For the gospel messages to transform they must be far more than just content communicated, even the content of the Divine love of the Father in Jesus, but also include the personal and experiential way in which that content is communicated.
Think of the stories at bedside and the radiance of a face reflecting the love of Christ, words of admonition and the silent holding of the hand of a person in pain, eating and drinking the bread and wine, worship of the one true God, holiness and failure, manipulation and sword, the blood of the martyrs, the lives of the saints, hypocrisy and lust for power among church dignitaries and the rest of us, and economic interests and political machinations. (Volf, “Theology, Meaning and Power,” 57.)
It seems beyond doubt that a person becomes a human being not only by learning her mother’s language but also by feeling her mother’s touch and hearing the sound of her voice. Similarly we become Christians not only by learning the language of faith but also by being “touched” by other Christians and ultimately by God on a nonsemiotic level.
When Jesus called the disciples to follow him, it wasn’t as a bunch of individuals who were disconnected to each other. It was within the context of a rabbinic relationship where they would be together be deeply bonded to him and each other.

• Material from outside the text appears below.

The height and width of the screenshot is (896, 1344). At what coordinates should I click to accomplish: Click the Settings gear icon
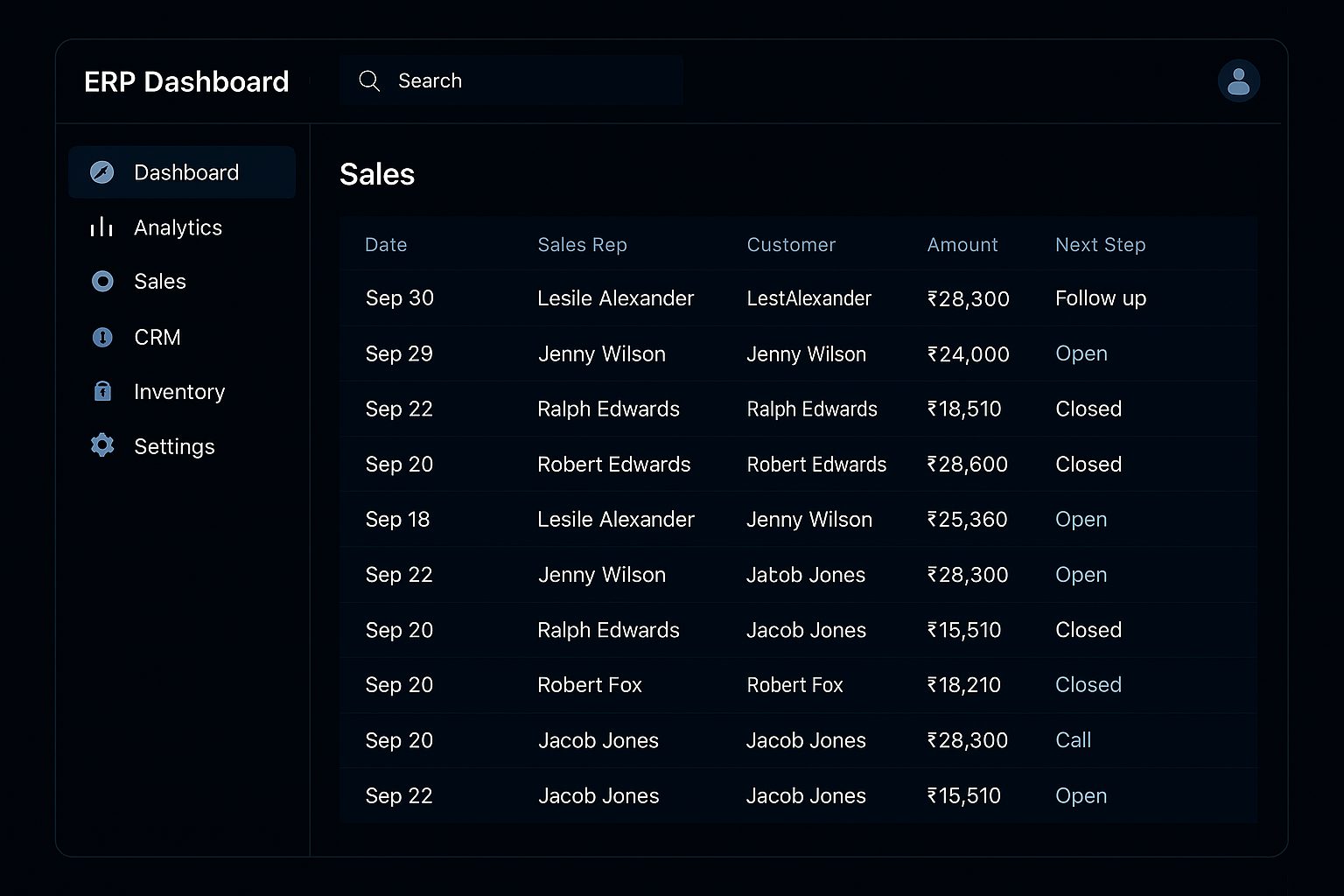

And of course, they didn’t understand exactly what they were getting themselves into when they chose to follow him. They had to learn on the go. They listened to his teaching and enjoyed his touch. They partnered with him in the ministry and they ate and drank together. They were a “band of brothers” who had no small degree of sibling rivalry and even at the very end of Jesus’ life, they still didn’t really get it. (See Acts 1 for an amazing excerpt of how even after resurrection, the disciples still missed the point.)
In fact, until the Spirit came upon them at Pentecost, we could call the disciples followers who were not believers. They “belong” to Jesus, but they still didn’t “get” Jesus. In many ways, this is the state of a lot of the church today. (What one friend insists—rightly so—on calling the “visible church”, as opposed to the “invisible church” of true believers.). But once they did believe, then their bond to the fellowship deepened and became the primary social relationship in their lives.
Let me end with one more excerpt from my book:
The early church understood and taught that to be baptized as a Christian meant to undergo an “extraordinary thoroughgoing resocialization” so that the Community of believers “would become virtually the primary group for its members supplanting all other loyalties.” ( Wayne A. Meeks, The First Urban Christians: The social world of the Apostle Paul, 78.) Through this relational restructuring of the Spirit, the believer progresses in depth of faith (relationship to God) and in transformation into the likeness of God (understood in relational terms and expressed in relationships with other believers—see 2 Corinthians 3:17-18; John 13:14-15). Indeed, as the “fruit of the Spirit” (Galatians 5:22-26) attest, relational maturity is virtually indistinguishable from spiritual maturity and the spirituality of a Community is defined by the quality of the relationships formed.
When we as churches focus on offering belonging first (but not finally) we are offering both welcome and a challenge. Our hospitality itself is evangelism, an offer of the good news we want adventurers to find in our midst, affirm in faith and demonstrate by joining with us. And for belonging to turn into true believing, what truly gets left behind is the goal to go it alone.